PTH is a critical regulator of calcium homeostasis and osteogenesis. Mechanistically, PTH was proposed to enhance the osteogenesis of BMSCs by promoting the phosphorylation of Smad1/5/8, which are key factors in BMP signaling [104].

It was shown to promote osteogenic differentiation of BMSCs in vivo and in vitro. After myeloablative BMT, intraperitoneal injection of rat PTH for 4 weeks significantly improved hematopoietic engrafting and survival of mice [31]. Also, after multiple rounds of chemotherapy, PTH treatment protected hematopoiesis and preserved the HSC pool in mice [93]. These studies indicated that promoting the osteogenesis of BMSCs could also be an effective strategy to promote hematopoietic recovery.

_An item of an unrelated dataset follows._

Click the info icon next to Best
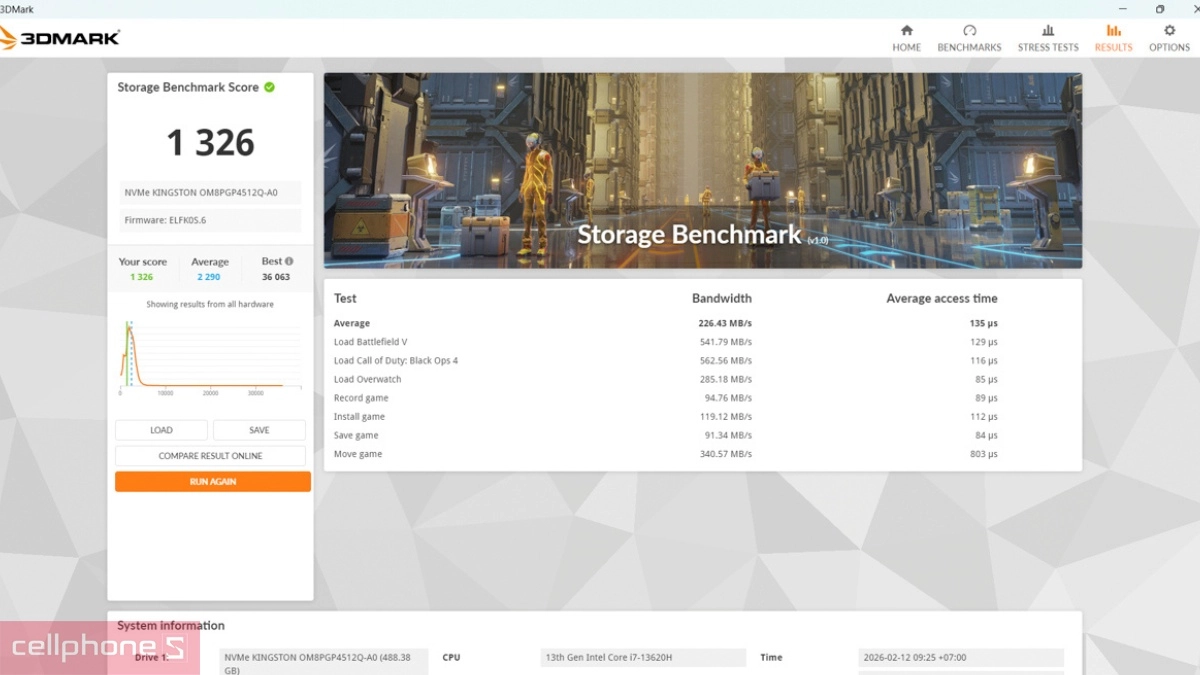Viewport: 1200px width, 675px height. (x=290, y=261)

Taken together, rescuing the dysregulation of BMSC differentiation could be a promising strategy for hematopoietic recovery in various conditions.

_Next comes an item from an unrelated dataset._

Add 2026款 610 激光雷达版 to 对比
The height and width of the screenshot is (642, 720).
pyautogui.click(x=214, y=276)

6. Conclusion and Perspectives

Larger progress has been made to understand the relationship between BMSC differentiation and hematopoiesis. Osteogenesis of BMSCs plays a central role in hematopoiesis, while adipogenesis of BMSCs has a negative effect on hematopoietic recovery. The adipo-osteogenic balance of BMSCs is exquisitely balanced. Many factors, including aging, obesity, irradiation, and chemotherapy, can lead to the differentiation bias of BMSCs and related hematopoietic disorder. Rescuing the dysregulation of BMSC differentiation is crucial to bone hematopoietic recovery. However, there are several questions that remain to be answered.

First, what is the key mechanism that couples osteogenesis and HSC expansion? Early studies reported parathyroid hormone receptor signaling in osteoblast is responsible for the increase in HSC number [31] and indicated that increased expression of Jagged-1 and N-cadherin in osteoblasts is associated with HSC expansion [31]. However, further studies failed to support this idea [105, 106]. Although it was reported that the immature osteoblast may play a role in HSC expansion and maintenance [45, 46], the key molecular mechanisms still remain largely unknown.

Second, given that the osteoblast lineage cells are critical for T and B cell development [36], is attenuated osteogenesis a cause for aging- and obesity-related immune decline? Is the inhibition of osteogenesis a barrier for immune recovery after radiation and chemotherapy? Could it be a strategy to improve immune recovery by promoting osteogenesis?

Conflicts of Interest

The authors declare that there are no conflicts of interest regarding the publication of this article.

Authors’ Contributions

Jiang Wu and Weiwei Zhang contributed equally to this work and should be considered co-first authors.

Acknowledgments

This study was supported by the National Natural Science Foundation of China (no. 81472915), the National Natural Youth Science Foundation of China (no. 81402634), and the Youth Scientist Foundation of Chongqing (CSTC 2013JCYJJQ10001).